Phase 1: Static Graph Pre-Clustering (Zero AI Cost)

Before invoking AI, Omni builds a deterministic relationship graph. By locally parsing ASTs and regex import statements (e.g., detecting that UserProfile.tsx imports useUserData.ts), it groups obvious dependencies and automatically pairs test files with their implementations (e.g., grouping UserService.ts with UserService.test.ts). This instantaneous step resolves 80% of file relationships for free.

Phase 2: AI Refinement (The Micro-Pipeline)

For ambiguous files, Omni creates a lightweight "File Dossier" (path, diff summary, change type, domain) and feeds it to the LLM. To bypass the 4K token limit of local models, Omni runs an Ultra-Lean Pipeline:

Classify: Many parallel micro-calls to classify each file (feature, fix, chore) using heavily structured, non-natural language prompts (e.g., feat user cache-user-fetch).

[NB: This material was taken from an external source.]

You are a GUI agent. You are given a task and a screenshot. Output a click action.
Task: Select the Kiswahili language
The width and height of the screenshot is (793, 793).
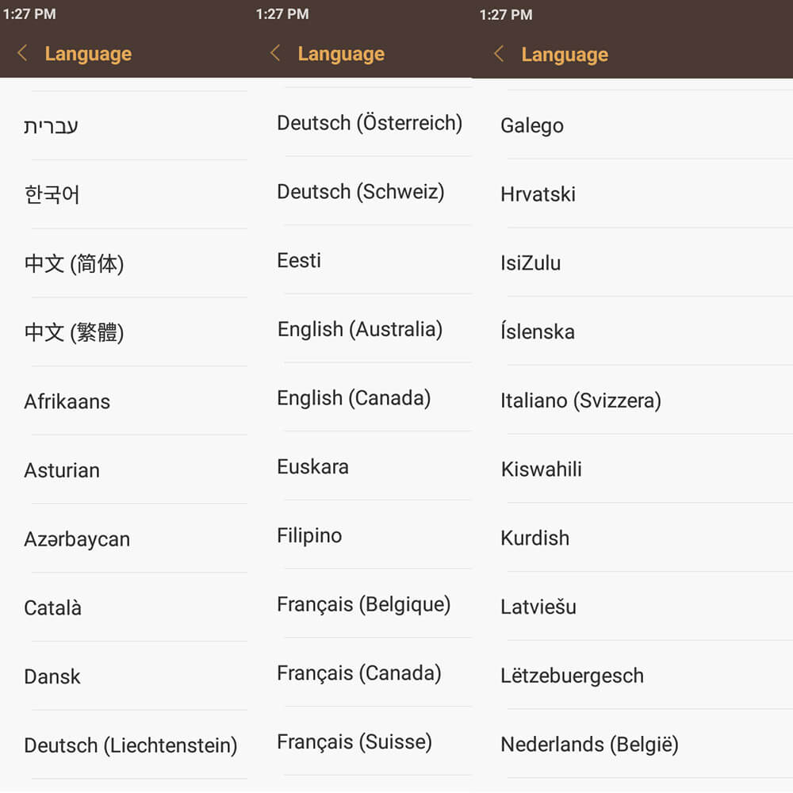(542, 469)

Cluster: Batching 25 tiny summaries per call to let the AI determine which files belong together semantically.

Merge: Reconciling groups across batches.

Adaptive Scaling for Cloud Models

While built to survive on 4K-token local models, the architecture detects capabilities dynamically. If a user provides an API key for a massive-context model like Gemini 3.1 Pro or GPT-5.2, Omni pivots from the "Micro-Pipeline" strategy to a "Single-Pass" strategy — dumping all 47 file dossiers into a single call for superior, instantaneous relationship mapping.